Hey sen, koridorda ayakta duran
Kaşınan ayaklar ve kaybolan gülüşlerle
Beni anlıyor musun?
Hey sen, ışığı gizlemelerine izin verme
Savaşmadan pes etme
Hey sen, orada yalnız duran
Telefonun yanında çaresizce oturan
Bana dokunur muydun?
Hey sen, kulağı duvarda olan
Birinin seslenmesini bekleyen
Bana dokunur muydun?
Hey sen, bana taşı taşımamda yardım eder miydin?

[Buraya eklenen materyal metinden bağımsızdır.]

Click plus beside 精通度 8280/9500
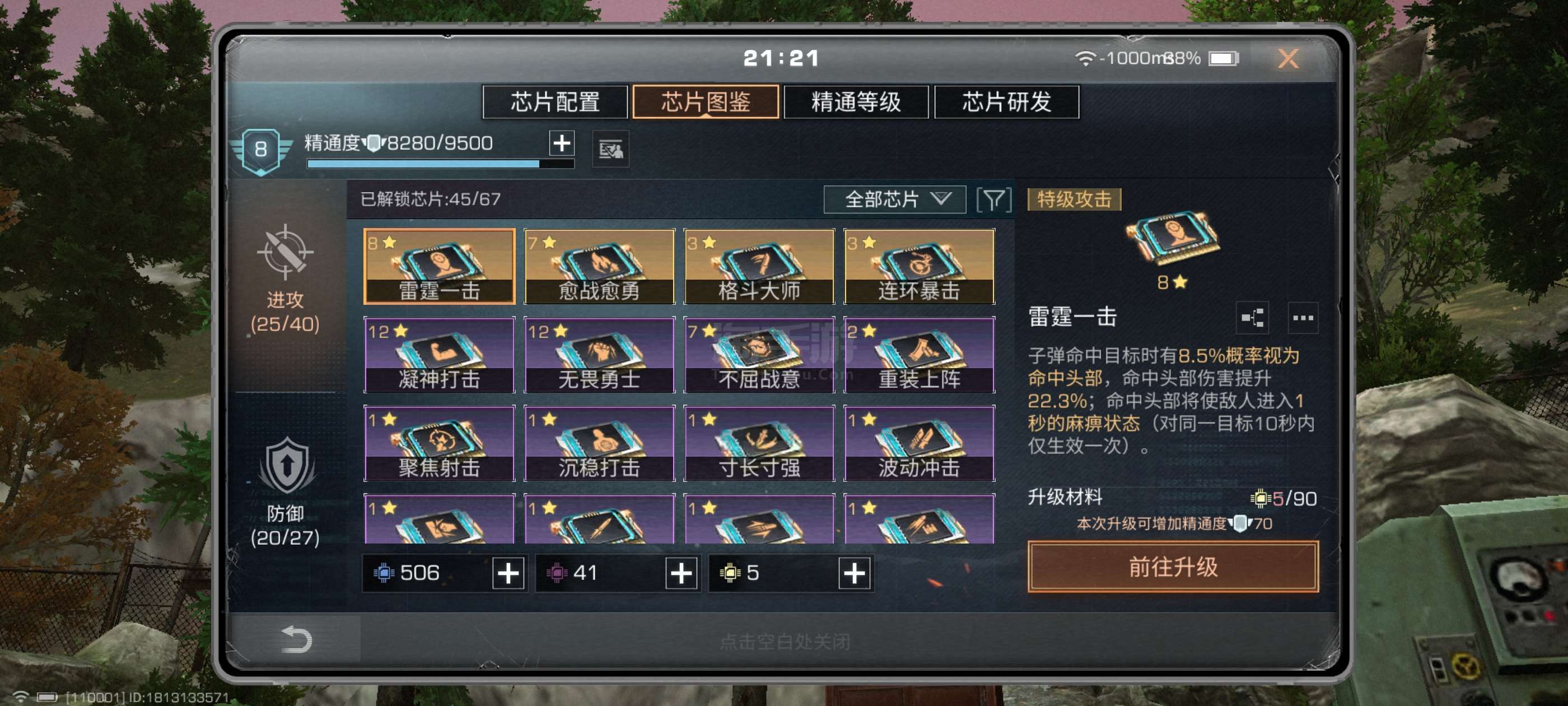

Nereye gitmişti bu adamlar? Neoconlar nasıl ortaya çıkmıştı, paleoconlar kimlerdi? Amerika’nın sol ve sağ damarlarında bugün hangi kan dolaşıyordu? Milenyum dinleri, paganizm ve panteizmin günümüzdeki yansımaları, küreselleşmeciler, çevreciler , ekolojik hareketler ,Yehova Şahitleri, intihar kültleri, zihin kontrol sistemleri, insanların geçmişlerinden koparılıp robot müridler hâline getirilmesi, paralı askerlerden paralı hapishanelere dünya sistemi gibi bir çok başlık masamızda oldu. Elbette dünya, Türkiye, geçmiş ve gelecek arasında zigzag yaparak ilerledik. Safasata kılavuzunu önümüze açtık, dil ve mantık oyunlarına dikkat çektik. Bazı bölümlerde konuklarımız da bizimle birlikte oldu. Prof. Dr. İlber Ortaylı, Prof. Dr. Mehmet Saim Karacan, Psikiyatrist Muzaffer Uyar, Prof. Dr. Ali Köse, Ali Saydam ve Prof. Dr. Ayşen Gürcan meselelerin arka planına bakma niyetiyle yaptığımız sohbetlerde uzmanlıklarıyla yolumuzu aydınlattı.
—
Hollywood’un formatladığı Amerika’yı konuşurken ikna metotları, senaryo kalıpları, millet, vatan ve ulus kavramları, Amerika için savaşanlar ve savaşamayanlar, kültür endüstrisiyle pazar ekonomisi arasında ‘özgürlük’ meselesi bir arada bir bütünün parçaları olarak konuştuğumuz konular arasındaydı. “Bütüncül bakmak” anahtar kelimemiz oldu.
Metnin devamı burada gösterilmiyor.